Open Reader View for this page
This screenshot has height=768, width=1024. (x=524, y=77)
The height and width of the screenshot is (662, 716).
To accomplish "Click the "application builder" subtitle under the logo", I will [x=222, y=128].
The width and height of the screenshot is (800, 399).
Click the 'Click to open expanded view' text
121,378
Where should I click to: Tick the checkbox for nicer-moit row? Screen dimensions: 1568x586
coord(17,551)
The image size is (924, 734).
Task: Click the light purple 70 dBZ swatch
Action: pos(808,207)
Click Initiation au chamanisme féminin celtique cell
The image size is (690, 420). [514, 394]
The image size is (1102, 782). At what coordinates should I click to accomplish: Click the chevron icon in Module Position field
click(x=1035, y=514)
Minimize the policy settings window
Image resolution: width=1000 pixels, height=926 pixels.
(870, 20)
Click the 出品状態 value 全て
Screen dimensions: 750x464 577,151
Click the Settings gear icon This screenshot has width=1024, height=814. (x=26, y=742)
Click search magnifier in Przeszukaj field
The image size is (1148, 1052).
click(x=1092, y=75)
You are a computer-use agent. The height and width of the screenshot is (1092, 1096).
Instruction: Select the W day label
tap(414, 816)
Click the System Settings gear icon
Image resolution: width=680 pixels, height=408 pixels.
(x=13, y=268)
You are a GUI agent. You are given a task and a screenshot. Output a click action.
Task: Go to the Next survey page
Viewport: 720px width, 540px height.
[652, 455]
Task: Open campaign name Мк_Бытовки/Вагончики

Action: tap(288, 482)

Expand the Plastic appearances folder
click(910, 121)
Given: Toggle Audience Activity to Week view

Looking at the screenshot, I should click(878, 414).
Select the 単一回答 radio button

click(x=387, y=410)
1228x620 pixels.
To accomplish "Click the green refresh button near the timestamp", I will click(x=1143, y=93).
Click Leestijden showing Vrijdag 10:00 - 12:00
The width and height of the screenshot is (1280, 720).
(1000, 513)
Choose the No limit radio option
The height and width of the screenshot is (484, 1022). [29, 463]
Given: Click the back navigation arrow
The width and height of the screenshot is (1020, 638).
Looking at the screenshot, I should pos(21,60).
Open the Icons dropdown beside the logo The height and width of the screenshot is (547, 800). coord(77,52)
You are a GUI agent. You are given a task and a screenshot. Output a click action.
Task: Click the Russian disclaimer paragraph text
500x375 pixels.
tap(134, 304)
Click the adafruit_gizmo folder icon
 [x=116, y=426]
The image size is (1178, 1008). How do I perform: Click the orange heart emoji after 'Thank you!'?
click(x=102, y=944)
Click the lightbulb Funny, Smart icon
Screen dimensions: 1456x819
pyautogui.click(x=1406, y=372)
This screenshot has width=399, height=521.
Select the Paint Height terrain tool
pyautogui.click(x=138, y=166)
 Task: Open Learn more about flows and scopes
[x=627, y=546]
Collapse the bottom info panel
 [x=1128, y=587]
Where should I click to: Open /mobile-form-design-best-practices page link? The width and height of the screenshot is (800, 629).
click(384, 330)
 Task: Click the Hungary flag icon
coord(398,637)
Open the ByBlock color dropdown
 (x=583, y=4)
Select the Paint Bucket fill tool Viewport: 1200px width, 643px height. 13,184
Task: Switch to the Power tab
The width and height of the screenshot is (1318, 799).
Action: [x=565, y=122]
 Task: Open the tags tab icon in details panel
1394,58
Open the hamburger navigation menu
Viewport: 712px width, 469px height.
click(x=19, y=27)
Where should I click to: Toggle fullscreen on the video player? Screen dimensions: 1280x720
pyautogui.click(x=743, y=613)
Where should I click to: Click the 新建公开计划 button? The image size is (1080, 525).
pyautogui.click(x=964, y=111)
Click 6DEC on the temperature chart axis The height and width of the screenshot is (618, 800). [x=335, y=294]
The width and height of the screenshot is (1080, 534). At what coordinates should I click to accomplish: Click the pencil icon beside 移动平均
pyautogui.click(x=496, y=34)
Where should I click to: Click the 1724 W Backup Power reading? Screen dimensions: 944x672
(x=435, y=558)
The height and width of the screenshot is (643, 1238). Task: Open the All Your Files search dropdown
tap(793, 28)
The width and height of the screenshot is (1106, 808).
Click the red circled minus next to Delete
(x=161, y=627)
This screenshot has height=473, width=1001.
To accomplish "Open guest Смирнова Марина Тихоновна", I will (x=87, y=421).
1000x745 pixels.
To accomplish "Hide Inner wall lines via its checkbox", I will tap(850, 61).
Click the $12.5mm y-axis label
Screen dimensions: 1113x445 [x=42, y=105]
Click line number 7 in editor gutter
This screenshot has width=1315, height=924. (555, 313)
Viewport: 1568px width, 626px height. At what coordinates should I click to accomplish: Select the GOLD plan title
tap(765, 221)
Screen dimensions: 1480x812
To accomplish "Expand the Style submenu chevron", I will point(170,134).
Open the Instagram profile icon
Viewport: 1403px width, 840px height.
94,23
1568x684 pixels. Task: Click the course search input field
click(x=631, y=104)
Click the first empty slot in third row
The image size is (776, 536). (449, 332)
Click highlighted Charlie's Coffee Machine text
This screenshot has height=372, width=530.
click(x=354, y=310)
○ ○ ○ ○
In the listing, find each line with the string "will" and copy it.

◆ Answer
To accomplish "Click the "application builder" subtitle under the logo", I will [x=222, y=128].
To accomplish "Click the green refresh button near the timestamp", I will click(x=1143, y=93).
To accomplish "Open guest Смирнова Марина Тихоновна", I will (x=87, y=421).
To accomplish "Hide Inner wall lines via its checkbox", I will tap(850, 61).
To accomplish "Expand the Style submenu chevron", I will point(170,134).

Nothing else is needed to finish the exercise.